Instant Movie analyzes your clips for both quality and content, and automatically throws together a rough cut. I was skeptical. How good could Mister Spock possibly be at selecting and editing shots?

Pretty damned good, it turns out. If you’re not terribly discriminating, you can burn the Instant Movie to a DVD and mail it off to the relatives without any further ado. Even if you know who Thelma Schoonmaker is without having to turn to Wikipedia, you’ll find that the Instant Movie is a terrific jumping-off point. I feel as though 75 percent of the final cut has been performed for me ... the rest is a series of tweaks and fine-tunings, all of which are easy as pie to pull off. Even here, I’m aided by features that automatically fix the sound and image quality, stabilize shaky-cam footage, and quickly trim the fat from individual clips.

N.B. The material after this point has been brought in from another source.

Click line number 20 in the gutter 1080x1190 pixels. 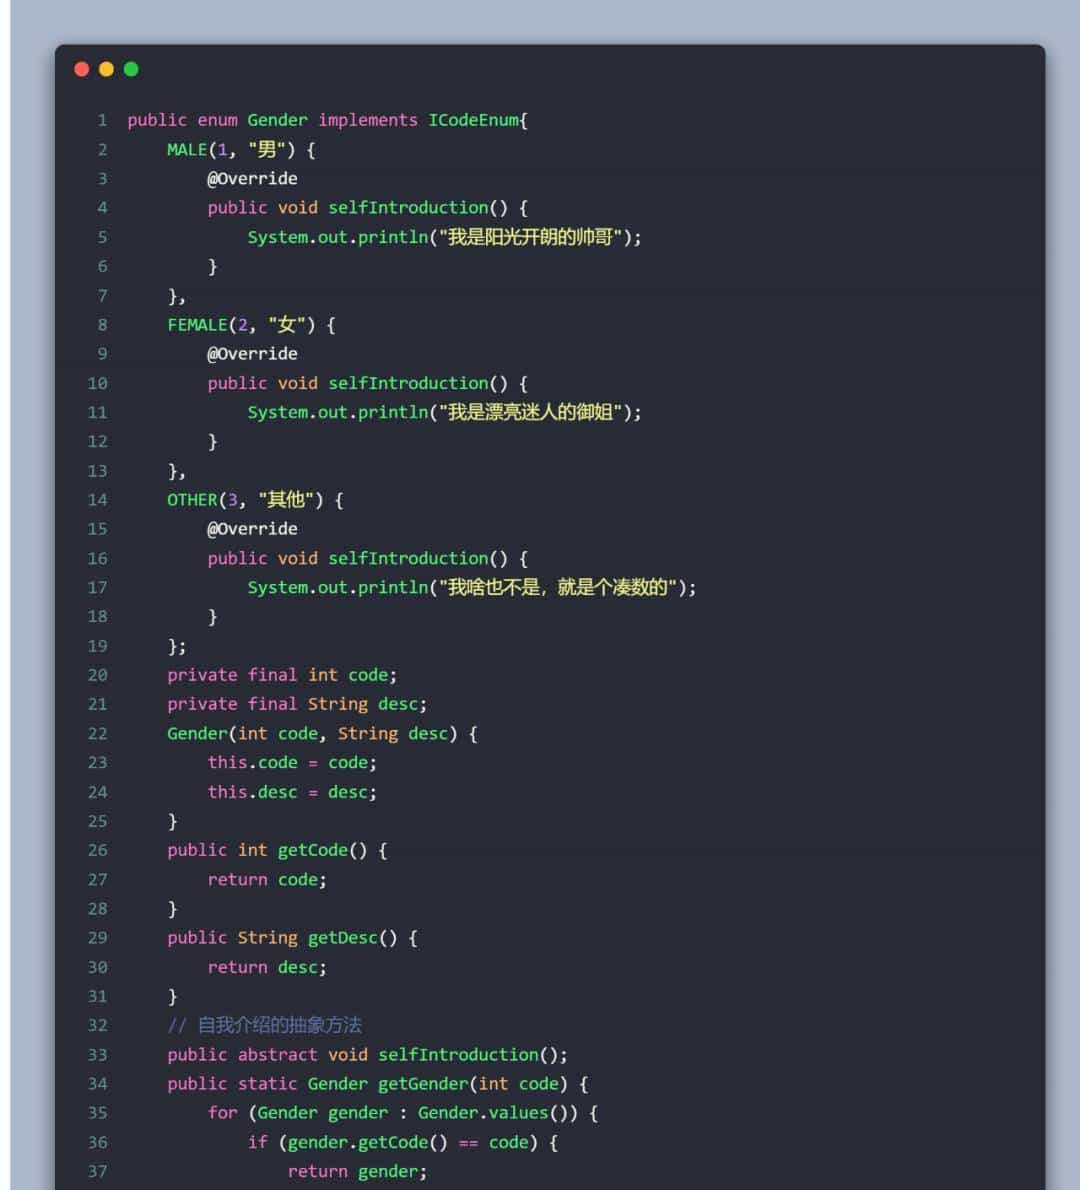98,675

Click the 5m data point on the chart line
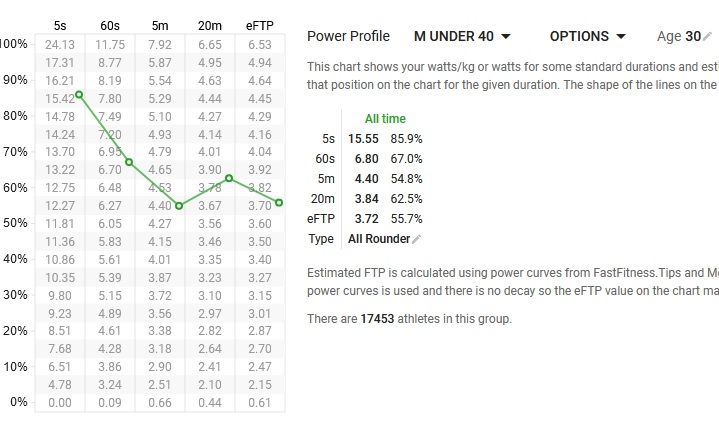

I’m an Artiste, so of course I didn’t spend all afternoon playing with Premiere’s intensely fun motion-tracking tools. I did not add E.T. to the handlebars of this bike rider I filmed in Beijing. That would have been very un-Thelma of me, wouldn’t you agree?

For the non-Artistes in the house: these tools make it easy to lay down, say, a cartoon thought-balloon that follows a person around in the scene. The results aren’t what you’d call devastatingly flawless, but it’s a fun and effective feature.

Both Premiere and Photoshop Elements 8 are $99. Photoshop Elements 8 is also available in a Mac edition, shipping next month. You can buy a bundle for $149 ($119 with rebate) or upgrade individual apps from their previous editions. And free trial editions are available from www.adobe.com/elements/.

I review these apps nearly every year because I’m a fan. And I tend to end these reviews with the same sentiments: Photoshop and Premiere Elements are two of the best deals in consumer software. They offer unparalleled power to move a photo or video from “Ehh” to “Wow!” with ease and style.